- _Task brief_:
Please give the part of the listing that opens with the line containing "Toggle the Users card data quality checkmark" and closes with the line containing "Looking at the screenshot, I should [246, 5]." as a JSON list of strings, one string per line, leaving out blank lines.
[BEGIN Available data]
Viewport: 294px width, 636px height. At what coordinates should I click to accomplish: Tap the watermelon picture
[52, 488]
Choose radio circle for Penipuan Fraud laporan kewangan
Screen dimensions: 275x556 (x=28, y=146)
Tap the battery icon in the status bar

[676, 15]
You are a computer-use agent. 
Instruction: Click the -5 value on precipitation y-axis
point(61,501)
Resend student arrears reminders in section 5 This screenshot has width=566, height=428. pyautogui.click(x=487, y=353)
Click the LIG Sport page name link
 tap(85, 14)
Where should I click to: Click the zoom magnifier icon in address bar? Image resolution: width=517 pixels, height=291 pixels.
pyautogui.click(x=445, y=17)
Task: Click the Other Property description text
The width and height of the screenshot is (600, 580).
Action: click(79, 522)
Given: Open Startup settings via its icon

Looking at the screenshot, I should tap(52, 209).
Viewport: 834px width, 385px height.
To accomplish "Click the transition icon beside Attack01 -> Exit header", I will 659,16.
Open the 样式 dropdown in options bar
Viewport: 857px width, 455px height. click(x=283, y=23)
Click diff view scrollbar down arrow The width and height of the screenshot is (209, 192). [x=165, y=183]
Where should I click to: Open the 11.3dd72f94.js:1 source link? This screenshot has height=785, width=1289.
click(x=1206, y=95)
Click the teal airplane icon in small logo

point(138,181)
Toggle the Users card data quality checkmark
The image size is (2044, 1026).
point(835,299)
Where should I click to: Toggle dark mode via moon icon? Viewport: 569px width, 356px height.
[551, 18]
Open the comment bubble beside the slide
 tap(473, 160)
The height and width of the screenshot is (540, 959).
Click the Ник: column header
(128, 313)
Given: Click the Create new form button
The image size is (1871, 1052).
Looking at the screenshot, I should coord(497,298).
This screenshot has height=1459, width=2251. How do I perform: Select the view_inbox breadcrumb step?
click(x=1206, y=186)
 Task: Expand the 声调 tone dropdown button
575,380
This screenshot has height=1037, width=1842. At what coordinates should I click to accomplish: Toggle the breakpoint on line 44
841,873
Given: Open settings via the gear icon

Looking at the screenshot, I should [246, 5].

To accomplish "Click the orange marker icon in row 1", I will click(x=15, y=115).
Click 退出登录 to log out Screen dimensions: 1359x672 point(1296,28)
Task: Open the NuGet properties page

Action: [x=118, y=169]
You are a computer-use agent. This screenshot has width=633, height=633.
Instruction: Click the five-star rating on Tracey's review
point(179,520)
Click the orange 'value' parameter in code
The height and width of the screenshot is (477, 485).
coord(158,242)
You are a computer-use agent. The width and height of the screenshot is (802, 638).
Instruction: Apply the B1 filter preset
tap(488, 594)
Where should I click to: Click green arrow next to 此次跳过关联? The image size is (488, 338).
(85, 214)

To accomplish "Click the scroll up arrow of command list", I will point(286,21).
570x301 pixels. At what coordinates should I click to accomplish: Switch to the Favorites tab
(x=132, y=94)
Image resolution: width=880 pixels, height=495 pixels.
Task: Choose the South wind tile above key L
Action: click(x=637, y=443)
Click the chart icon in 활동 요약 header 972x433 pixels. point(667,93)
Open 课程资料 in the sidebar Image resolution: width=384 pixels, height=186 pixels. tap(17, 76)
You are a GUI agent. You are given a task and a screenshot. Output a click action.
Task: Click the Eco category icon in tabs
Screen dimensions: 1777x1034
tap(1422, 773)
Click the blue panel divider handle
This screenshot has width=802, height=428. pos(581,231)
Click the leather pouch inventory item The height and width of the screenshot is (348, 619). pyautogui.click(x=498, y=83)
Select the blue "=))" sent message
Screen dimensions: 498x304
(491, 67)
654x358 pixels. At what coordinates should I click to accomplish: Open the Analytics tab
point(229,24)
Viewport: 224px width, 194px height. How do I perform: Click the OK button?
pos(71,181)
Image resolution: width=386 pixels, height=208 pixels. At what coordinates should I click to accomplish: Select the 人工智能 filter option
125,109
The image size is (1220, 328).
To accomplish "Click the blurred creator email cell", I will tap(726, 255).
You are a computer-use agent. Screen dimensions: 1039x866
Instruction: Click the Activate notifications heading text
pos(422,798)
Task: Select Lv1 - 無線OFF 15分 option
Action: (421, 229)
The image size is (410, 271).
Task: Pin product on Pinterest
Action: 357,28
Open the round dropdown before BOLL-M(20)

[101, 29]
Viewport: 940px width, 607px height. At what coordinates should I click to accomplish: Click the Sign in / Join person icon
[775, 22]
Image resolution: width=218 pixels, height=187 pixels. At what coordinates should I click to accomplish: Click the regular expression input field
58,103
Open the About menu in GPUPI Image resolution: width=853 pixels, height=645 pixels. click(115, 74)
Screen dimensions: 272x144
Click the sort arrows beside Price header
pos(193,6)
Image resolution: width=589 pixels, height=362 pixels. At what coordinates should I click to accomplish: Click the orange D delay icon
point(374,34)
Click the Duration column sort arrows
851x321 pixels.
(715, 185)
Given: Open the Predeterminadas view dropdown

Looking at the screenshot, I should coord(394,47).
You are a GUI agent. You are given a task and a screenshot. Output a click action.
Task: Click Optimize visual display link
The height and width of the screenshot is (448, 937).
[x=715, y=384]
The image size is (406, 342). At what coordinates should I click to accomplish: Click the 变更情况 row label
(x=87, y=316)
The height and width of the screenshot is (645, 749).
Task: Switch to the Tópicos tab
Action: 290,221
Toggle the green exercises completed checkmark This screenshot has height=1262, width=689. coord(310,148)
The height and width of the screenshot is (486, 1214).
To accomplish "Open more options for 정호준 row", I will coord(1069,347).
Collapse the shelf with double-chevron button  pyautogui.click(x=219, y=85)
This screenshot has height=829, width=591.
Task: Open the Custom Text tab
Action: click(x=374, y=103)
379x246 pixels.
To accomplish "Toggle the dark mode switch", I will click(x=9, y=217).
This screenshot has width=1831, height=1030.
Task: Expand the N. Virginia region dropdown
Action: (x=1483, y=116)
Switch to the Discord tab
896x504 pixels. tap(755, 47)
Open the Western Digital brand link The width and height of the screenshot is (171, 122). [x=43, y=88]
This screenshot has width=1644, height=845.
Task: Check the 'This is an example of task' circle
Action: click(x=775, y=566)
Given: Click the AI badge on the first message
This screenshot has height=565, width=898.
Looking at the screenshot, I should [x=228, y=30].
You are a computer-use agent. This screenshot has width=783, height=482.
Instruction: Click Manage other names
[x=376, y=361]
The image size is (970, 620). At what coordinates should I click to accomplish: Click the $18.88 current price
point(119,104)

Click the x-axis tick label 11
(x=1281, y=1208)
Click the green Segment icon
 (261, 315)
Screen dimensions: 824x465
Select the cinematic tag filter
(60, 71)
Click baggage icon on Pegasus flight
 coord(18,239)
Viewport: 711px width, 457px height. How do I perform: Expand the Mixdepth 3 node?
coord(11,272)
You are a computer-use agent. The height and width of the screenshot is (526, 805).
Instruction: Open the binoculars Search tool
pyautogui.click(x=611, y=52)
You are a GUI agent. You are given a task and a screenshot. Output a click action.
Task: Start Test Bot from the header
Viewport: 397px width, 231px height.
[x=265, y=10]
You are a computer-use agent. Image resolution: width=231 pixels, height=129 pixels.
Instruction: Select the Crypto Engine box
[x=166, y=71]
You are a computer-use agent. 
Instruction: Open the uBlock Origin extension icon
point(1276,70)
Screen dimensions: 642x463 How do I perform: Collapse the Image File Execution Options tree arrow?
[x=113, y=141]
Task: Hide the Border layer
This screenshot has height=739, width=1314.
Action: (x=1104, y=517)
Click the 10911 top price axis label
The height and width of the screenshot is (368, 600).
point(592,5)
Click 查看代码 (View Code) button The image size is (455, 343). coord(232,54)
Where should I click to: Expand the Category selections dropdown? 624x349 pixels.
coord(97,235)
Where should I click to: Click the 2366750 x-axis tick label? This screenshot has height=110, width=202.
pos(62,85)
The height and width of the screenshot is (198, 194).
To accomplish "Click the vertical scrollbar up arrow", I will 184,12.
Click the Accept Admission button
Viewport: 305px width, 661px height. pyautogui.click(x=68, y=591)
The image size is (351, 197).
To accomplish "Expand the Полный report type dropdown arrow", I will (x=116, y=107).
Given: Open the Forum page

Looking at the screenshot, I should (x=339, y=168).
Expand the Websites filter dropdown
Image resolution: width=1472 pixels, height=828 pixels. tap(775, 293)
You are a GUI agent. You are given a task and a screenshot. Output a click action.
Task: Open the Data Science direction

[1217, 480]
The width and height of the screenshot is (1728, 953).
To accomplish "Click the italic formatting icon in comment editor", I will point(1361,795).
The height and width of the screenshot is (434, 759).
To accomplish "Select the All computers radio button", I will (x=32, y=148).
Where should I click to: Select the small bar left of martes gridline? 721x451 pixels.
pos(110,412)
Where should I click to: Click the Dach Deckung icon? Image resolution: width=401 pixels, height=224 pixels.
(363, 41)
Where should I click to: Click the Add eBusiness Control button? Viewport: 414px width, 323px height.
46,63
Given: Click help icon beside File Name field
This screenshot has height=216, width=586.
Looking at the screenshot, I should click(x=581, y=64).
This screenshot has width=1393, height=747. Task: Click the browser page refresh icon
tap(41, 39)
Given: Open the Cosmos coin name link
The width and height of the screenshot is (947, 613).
[END Available data]
- _Completed task_:
[
  "Toggle the Users card data quality checkmark",
  "The image size is (2044, 1026).",
  "point(835,299)",
  "Where should I click to: Toggle dark mode via moon icon? Viewport: 569px width, 356px height.",
  "[551, 18]",
  "Open the comment bubble beside the slide",
  " tap(473, 160)",
  "The height and width of the screenshot is (540, 959).",
  "Click the Ник: column header",
  "(128, 313)",
  "Given: Click the Create new form button",
  "The image size is (1871, 1052).",
  "Looking at the screenshot, I should coord(497,298).",
  "This screenshot has height=1459, width=2251. How do I perform: Select the view_inbox breadcrumb step?",
  "click(x=1206, y=186)",
  " Task: Expand the 声调 tone dropdown button",
  "575,380",
  "This screenshot has height=1037, width=1842. At what coordinates should I click to accomplish: Toggle the breakpoint on line 44",
  "841,873",
  "Given: Open settings via the gear icon",
  "Looking at the screenshot, I should [246, 5]."
]